Es ist unzweifelhaft Verdienst der Studie, die bisher in der Forschung anzutreffende kirchengeschichtliche Perspektive oder aber die Perspektive der Geschichte der Judenverfolgung verlassen zu haben sowie einen breiten Überblick über die Forschungsliteratur zur Frage von Statistiken, Begriffen, institutioneller Unterstützung zu liefern. Im letzteren liegt jedoch zugleich der Kritikpunkt, den man an die Studie stellen kann, da trotz später Drucklegung ein Teil der neueren Forschungsliteratur keine Berücksichtigung fand.
Anmerkungen:
1 Oberlaender, Franklin A., "Wir aber sind nicht Fisch und nicht Fleisch". Christliche "Nichtarier" und ihre Kinder in Deutschland, Opladen 1996.
2 Vgl. Nowak, Kurt, Das Stigma der Rasse. Nationalsozialistische Judenpolitik und die christlichen Nichtarier, in: Kaiser, Jochen-Christoph/ Greschat, Martin (Hrsg.), Der Holocaust und die Protestanten. Analysen einer Verstrickung, Frankfurt/Main 1988, S. 73-99, hier S. 73.
3 Vgl. "Ein rastloser Aufklärer". Zum Tode von Ignatz Bubis, in: Frankfurter Rundschau, 16.08.1999; Ignatz Bubis, "Damit bin ich noch längst nicht fertig", Frankfurt/Main 1996.
4 Hilberg, Raul, Die Vernichtung der europäischen Juden. Die Gesamtgeschichte des Holocaust, Berlin 1982.

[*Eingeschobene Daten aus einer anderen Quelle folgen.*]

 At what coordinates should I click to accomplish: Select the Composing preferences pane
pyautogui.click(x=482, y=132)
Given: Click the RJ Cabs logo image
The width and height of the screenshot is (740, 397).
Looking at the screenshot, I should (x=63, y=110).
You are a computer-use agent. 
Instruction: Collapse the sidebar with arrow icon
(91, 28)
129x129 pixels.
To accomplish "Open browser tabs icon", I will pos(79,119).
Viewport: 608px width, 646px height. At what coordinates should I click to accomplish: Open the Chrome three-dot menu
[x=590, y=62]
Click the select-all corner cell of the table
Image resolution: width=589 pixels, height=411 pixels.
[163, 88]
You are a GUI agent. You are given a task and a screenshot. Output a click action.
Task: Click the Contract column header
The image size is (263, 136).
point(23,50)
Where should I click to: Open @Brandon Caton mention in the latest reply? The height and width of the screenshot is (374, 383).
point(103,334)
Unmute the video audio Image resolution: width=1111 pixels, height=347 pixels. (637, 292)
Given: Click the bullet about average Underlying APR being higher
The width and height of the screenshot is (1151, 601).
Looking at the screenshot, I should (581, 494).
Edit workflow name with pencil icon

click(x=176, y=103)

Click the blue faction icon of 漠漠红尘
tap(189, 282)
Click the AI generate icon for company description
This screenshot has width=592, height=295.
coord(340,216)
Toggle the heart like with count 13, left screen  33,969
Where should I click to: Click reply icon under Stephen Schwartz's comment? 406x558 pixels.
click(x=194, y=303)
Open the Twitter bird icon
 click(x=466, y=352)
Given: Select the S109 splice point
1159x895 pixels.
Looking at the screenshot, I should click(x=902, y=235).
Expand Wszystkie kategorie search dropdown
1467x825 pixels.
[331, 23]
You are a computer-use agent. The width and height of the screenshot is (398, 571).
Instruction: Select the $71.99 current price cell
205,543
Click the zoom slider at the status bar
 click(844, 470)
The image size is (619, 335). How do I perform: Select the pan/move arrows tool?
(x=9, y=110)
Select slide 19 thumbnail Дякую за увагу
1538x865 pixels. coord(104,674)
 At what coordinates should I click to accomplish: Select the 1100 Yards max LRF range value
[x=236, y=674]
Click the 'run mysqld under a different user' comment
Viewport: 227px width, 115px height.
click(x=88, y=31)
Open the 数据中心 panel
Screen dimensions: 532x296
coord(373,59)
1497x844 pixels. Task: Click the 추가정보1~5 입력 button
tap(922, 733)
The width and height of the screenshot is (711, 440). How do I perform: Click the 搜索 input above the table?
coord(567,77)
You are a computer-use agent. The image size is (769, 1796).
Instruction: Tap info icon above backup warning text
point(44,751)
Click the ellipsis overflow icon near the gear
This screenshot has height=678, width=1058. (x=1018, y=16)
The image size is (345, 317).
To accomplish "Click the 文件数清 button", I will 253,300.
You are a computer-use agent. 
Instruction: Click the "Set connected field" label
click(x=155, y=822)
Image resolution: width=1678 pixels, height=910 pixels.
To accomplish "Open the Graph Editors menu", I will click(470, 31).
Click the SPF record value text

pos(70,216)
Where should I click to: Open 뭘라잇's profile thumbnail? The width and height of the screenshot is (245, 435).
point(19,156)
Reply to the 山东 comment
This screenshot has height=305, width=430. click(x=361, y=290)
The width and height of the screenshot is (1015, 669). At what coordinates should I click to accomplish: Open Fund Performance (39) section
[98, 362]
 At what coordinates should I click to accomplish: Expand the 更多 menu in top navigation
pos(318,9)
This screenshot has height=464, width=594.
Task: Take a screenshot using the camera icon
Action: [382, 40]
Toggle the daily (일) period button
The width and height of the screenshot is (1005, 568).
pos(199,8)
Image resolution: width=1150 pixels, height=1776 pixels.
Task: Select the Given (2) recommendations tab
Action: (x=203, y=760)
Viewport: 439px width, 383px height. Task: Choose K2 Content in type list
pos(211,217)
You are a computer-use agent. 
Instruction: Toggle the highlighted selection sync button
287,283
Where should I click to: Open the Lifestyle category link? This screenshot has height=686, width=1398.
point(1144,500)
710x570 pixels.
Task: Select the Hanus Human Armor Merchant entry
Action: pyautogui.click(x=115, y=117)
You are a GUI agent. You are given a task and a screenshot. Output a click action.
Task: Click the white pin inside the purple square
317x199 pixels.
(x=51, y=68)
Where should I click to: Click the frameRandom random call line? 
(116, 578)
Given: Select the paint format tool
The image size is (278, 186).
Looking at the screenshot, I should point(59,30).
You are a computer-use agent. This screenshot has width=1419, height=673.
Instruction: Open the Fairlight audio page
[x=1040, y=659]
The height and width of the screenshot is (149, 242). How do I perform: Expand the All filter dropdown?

5 Vgl. auf Seiten der Katholischen Kirche: Leugers, Antonia, "Gegen eine Mauer bischöflichen Schweigens. Der Ausschuß für Ordensangelegenheiten und seine Widerstandskonzeption, Frankfurt 1996; Wollasch, Hans-Josef, "Betrifft: Nachrichtenzentrale des Erzbischofs Gröber in Freiburg". Die Ermittlungsakten der Geheimen Staatspolizei gegen Gertrud Luckner, Konstanz 1999; Leichsenring, Jana, Gabriele Gräfin Magnis - Sonderbeauftragte Kardinal Bertrams für die Betreuung der katholischen "Nichtarier" Oberschlesiens: Auftrag, Grenzüberschreitung, Widerstand? Stuttgart 2000. Auf Seiten der evangelischen Kirche z.B.: Büttner, Ursula/ Greschat, Martin, Die verlorenen Kinder der Kirche. Der Umgang mit Christen jüdischer Herkunft im "Dritten Reich", Göttingen 1998.
6 Vgl. Ginzel, Günther B. (Hrsg.), Mut zur Menschlichkeit. Hilfe für Verfolgte während der NS-Zeit, Köln und Bonn 1993.